**Work task:** Determine how many lines in the entries below contain the word "Select". The reply is that number alone.

**Listed records:**
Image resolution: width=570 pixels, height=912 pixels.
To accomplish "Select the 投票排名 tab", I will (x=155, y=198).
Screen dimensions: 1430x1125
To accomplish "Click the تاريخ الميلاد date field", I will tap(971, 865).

---

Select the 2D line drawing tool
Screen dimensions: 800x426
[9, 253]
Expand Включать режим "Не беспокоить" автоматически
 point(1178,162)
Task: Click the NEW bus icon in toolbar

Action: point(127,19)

**Answer space:** 2